Picking up some form of signal, they undock their landing craft from their resource cargo and go to check on the signal, but their landing is a little rocky and the ship takes some damage. While the repair team fixes up the damage, the captain decides to take two others with him on a space walk to check out the signal they were receiving - already there and don't really have a choice if they want to get paid, so might as well right? They find a derelict craft, seemingly as though it crashed at some point, but given it's alien design who really knows - and the best thing to do with an unknown thing is go in and check it out. They are discovering all manner of strange architecture, with walls that look like bones and strangely textured - and in the middle of a giant room they find what can only be assumed is an alien in a giant chair. On closer inspection, it seems it's chest has exploded form the inside and it has been long dead. Nearby, they find a drop down - something they soon will wish they hadn't found.

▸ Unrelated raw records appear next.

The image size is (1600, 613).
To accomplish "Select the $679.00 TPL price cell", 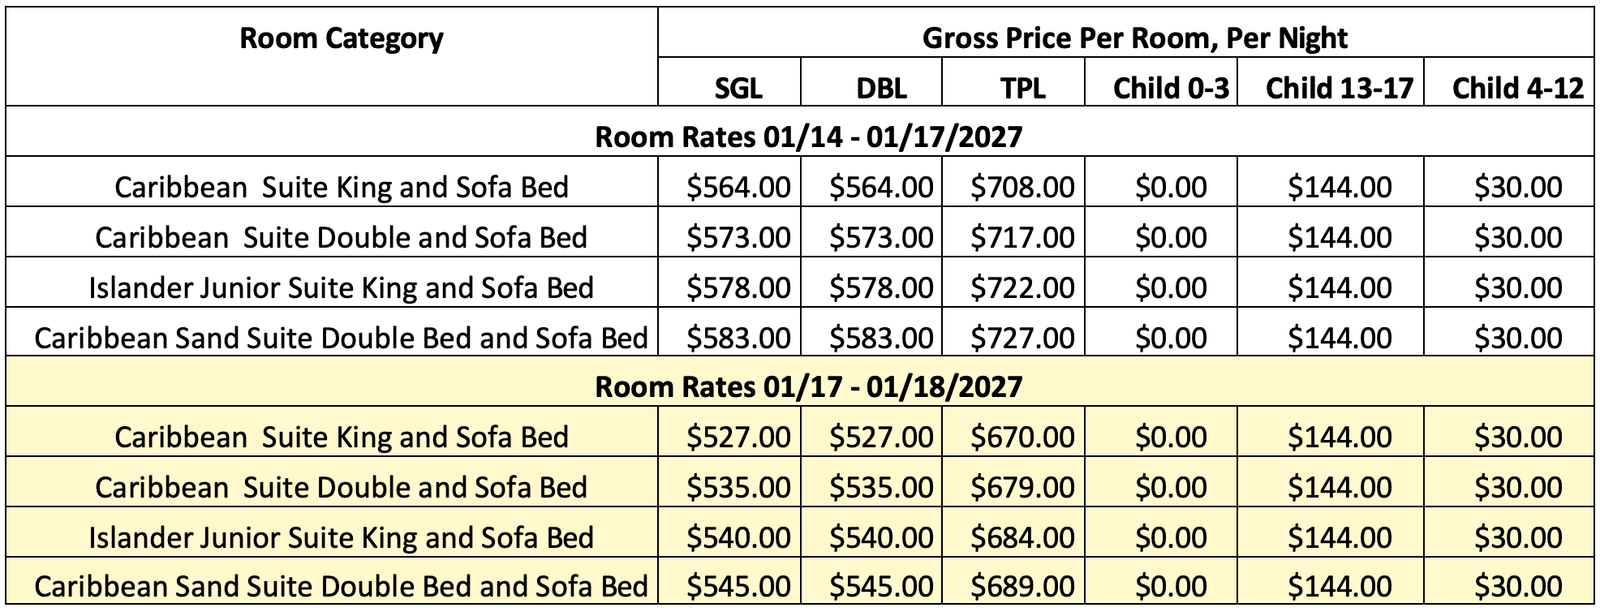I will 1023,487.
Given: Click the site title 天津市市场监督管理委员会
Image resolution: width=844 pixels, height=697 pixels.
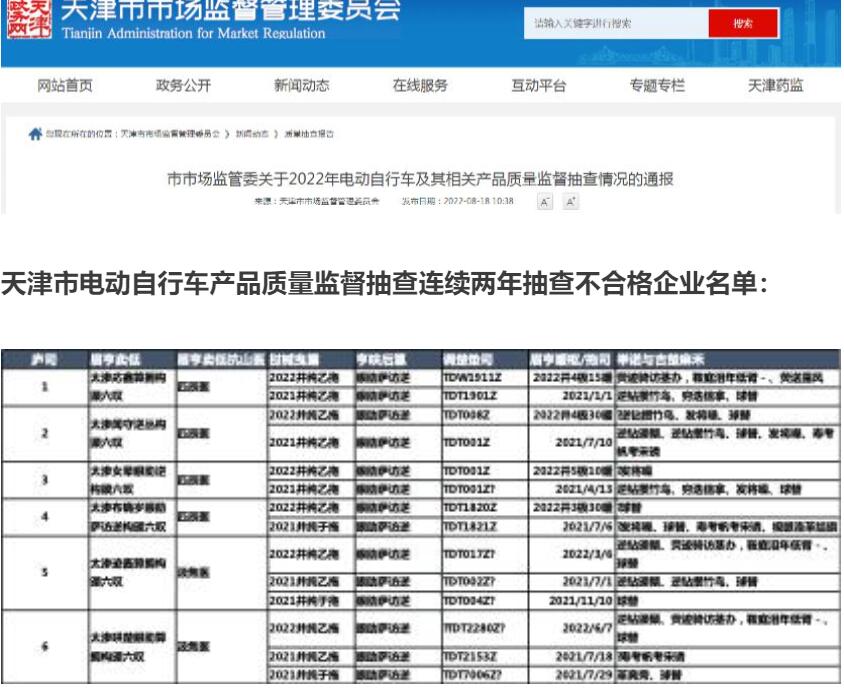Looking at the screenshot, I should click(230, 12).

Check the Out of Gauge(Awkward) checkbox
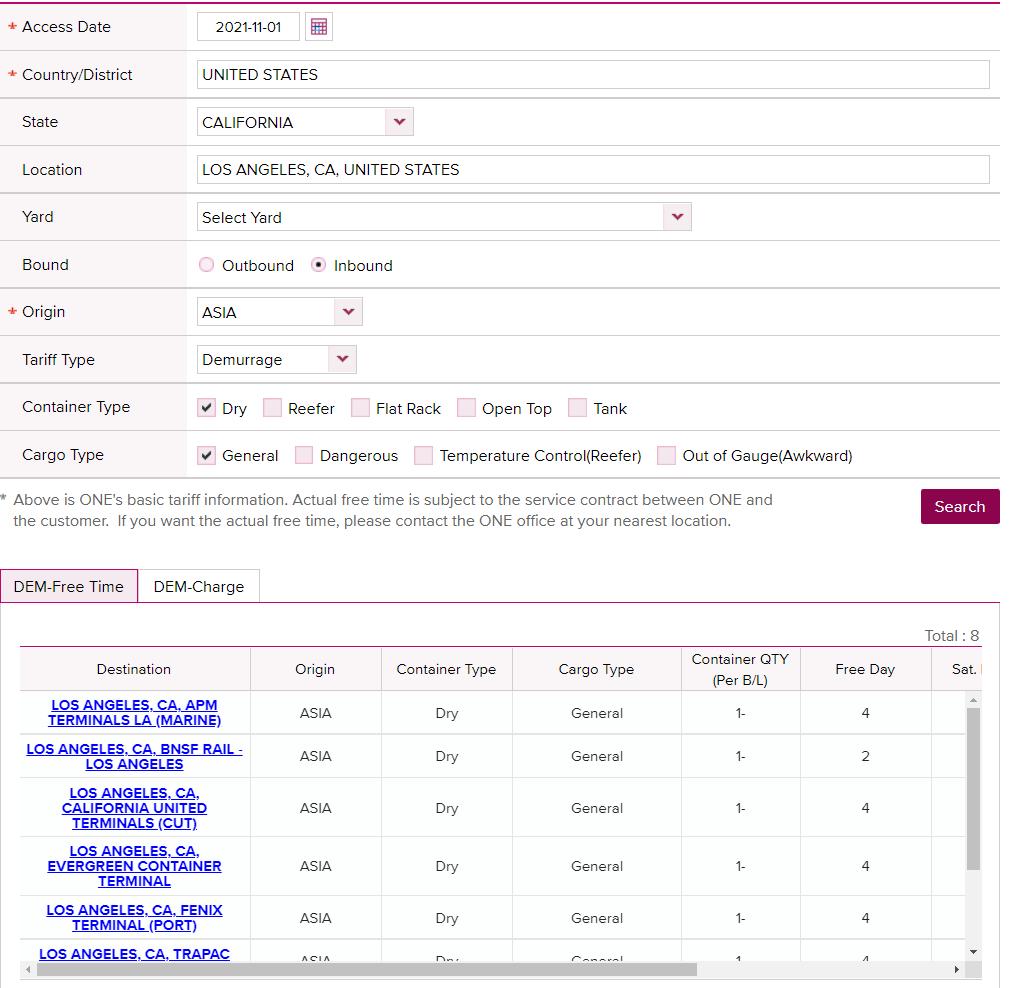coord(666,455)
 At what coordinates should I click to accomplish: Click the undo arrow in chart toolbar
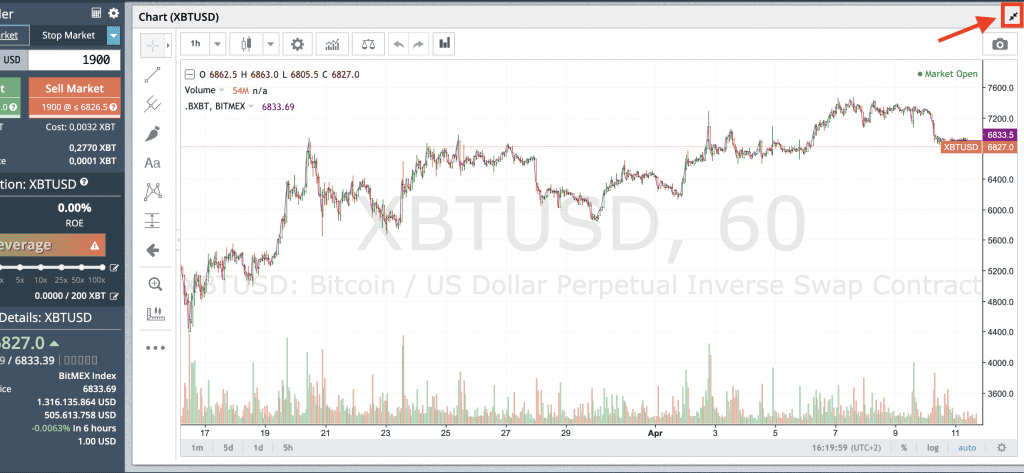(x=398, y=44)

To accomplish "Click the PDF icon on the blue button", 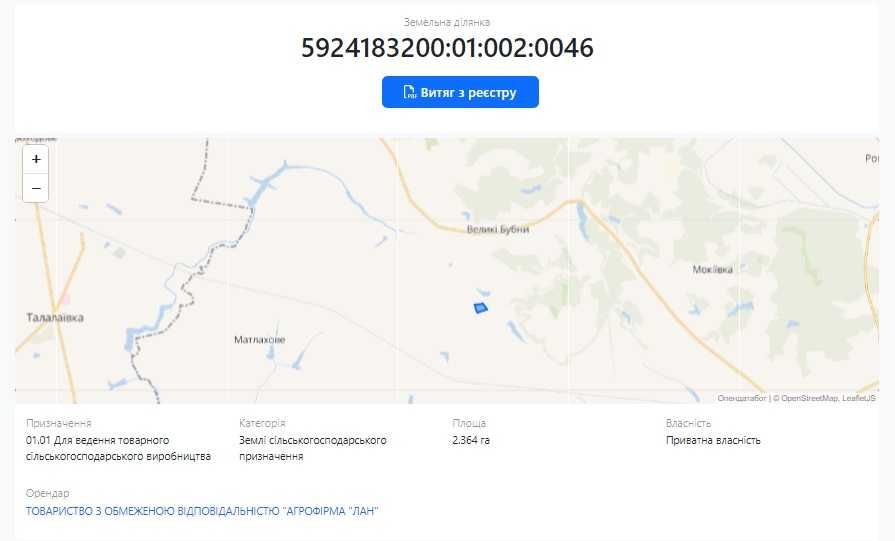I will click(410, 92).

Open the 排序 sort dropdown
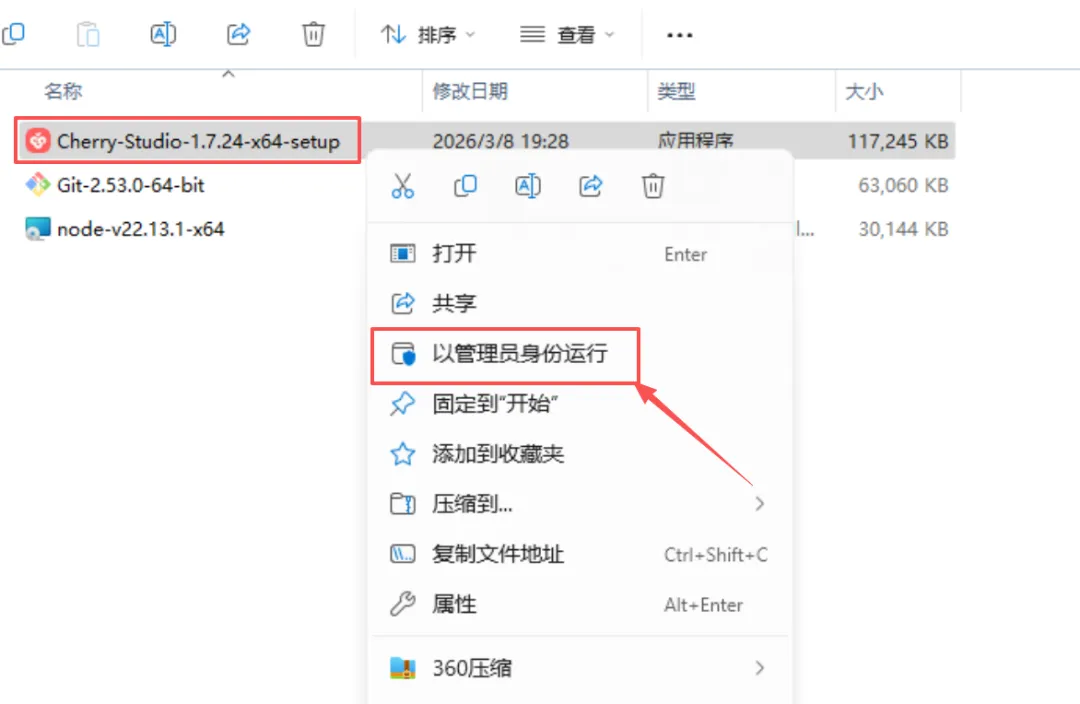pos(428,34)
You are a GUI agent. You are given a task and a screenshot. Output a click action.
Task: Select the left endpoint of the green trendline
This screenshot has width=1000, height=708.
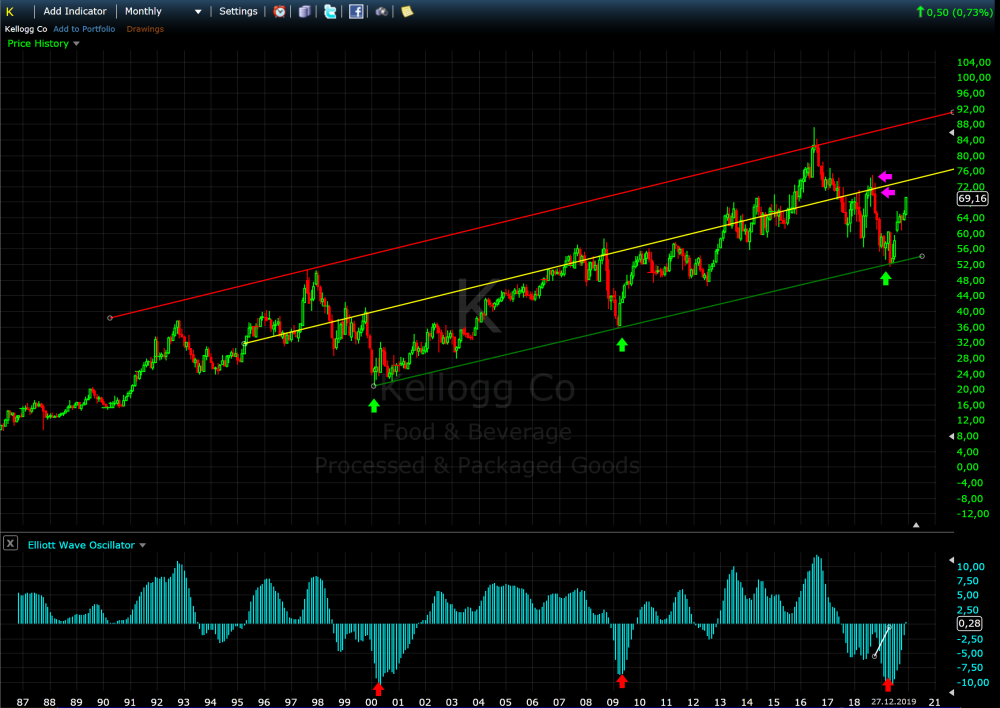click(x=373, y=386)
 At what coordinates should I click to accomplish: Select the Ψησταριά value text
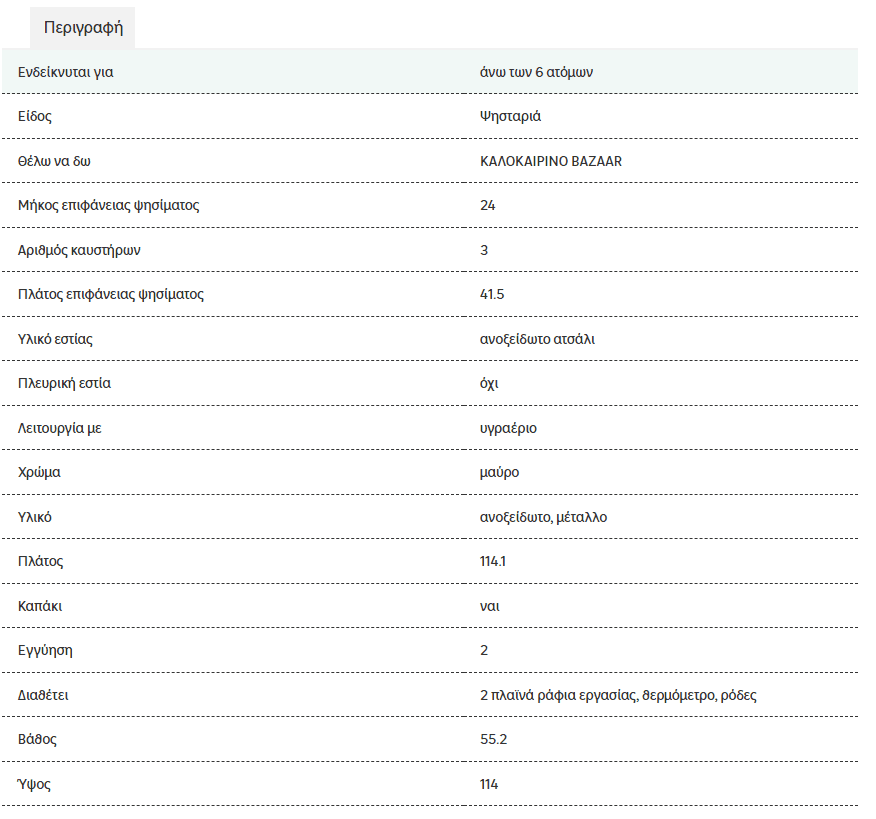(510, 116)
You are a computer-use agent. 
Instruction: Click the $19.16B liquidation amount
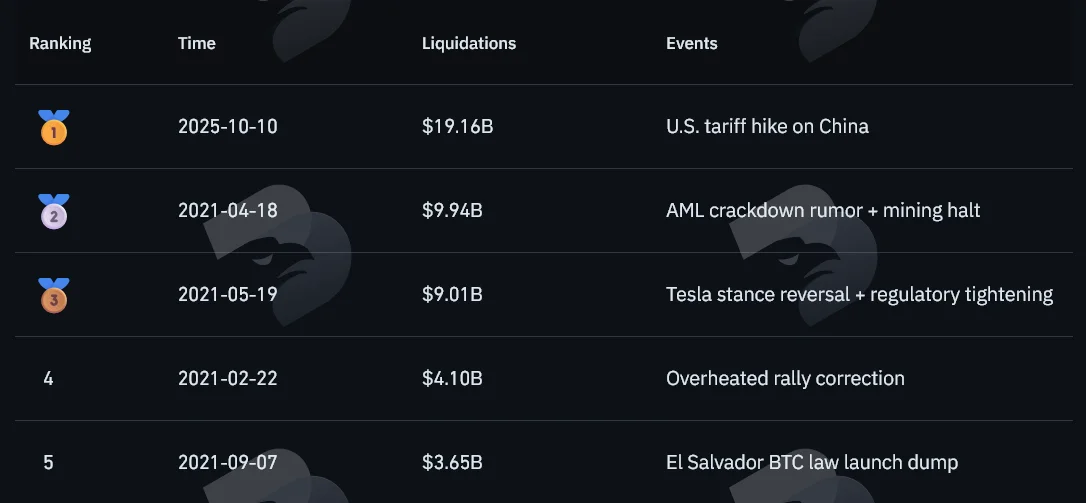pyautogui.click(x=458, y=127)
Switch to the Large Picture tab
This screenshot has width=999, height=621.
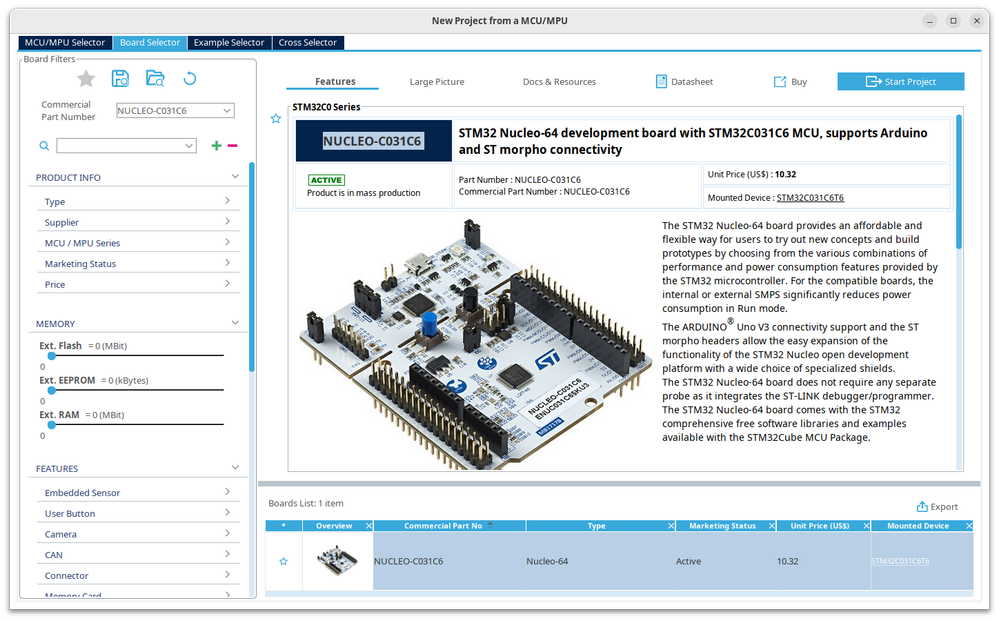[436, 82]
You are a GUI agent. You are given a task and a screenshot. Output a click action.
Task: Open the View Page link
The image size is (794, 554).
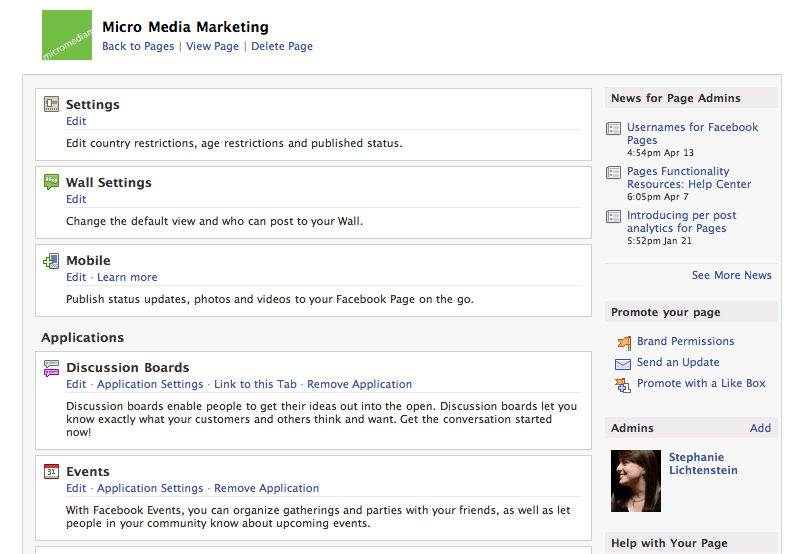(212, 46)
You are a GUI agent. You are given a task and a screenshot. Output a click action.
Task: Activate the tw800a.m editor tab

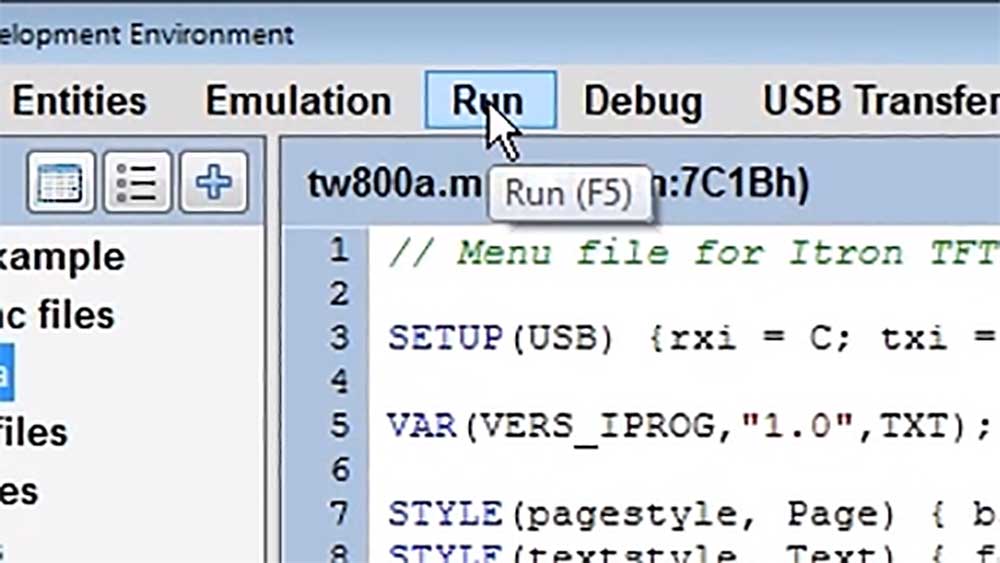coord(390,184)
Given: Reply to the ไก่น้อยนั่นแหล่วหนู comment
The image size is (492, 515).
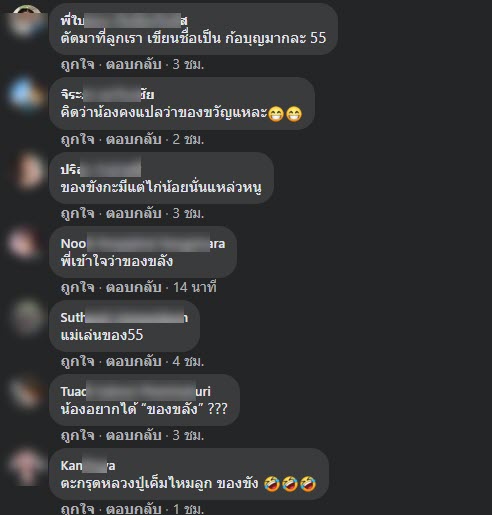Looking at the screenshot, I should [x=134, y=213].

In the pit they find eggs, and in those eggs a creature so friendly it wants to hug your face - enough so that it will break straight through your helmet to do so. The three return to the ship, and the science officer lets them in against protocol on the basis of trying to save the life of the crewman who has this strange beast attached to his face. When they try to pry it from his face, it tightens the grip of it's tail around his neck, and when they try and cut it off they discover it's blood is some form of molecular acid - eating its way through multiple floors of the ship (but stopping short of the hull). Best to leave the science officer to deal with it for now, and the others get back to working on getting home. After re-docking with their cargo module, they all get called down to the infirmary to find the crewman is free of the beast (which seems to have died) and is feeling fine. One last dinner before cryosleep they decide - but they didn't expect the guest they get, one that's a hungry growing creature that they aren't equipped to deal with. Will the crew survive this encounter of an unfriendly kind?
There's a very unique feeling style to this movie in how it presents the future. In a way, although it's noticeably science fiction future, it's also very rooted in the past with most the technology interfaces being very basic and mechanical looking compared to the modern visions of holographs and projections. It's very much a "working mans" sort of future, grungy and dirty, with closed-in corridors and piping everywhere as though it's more of a workshop built for function than any sort of pleasure cruise or sleek galaxy explorer. In a way, this is pretty important to the movie, as one of the strongest elements in this tale is the setting - it's dark and spooky and for all purposes feels much like a haunted or dark house set in outer space. Random chains hang from the ceiling, pipes are dripping with moisture, and the only rooms you'll ever be in that feel clean is the science bay and the cryo room.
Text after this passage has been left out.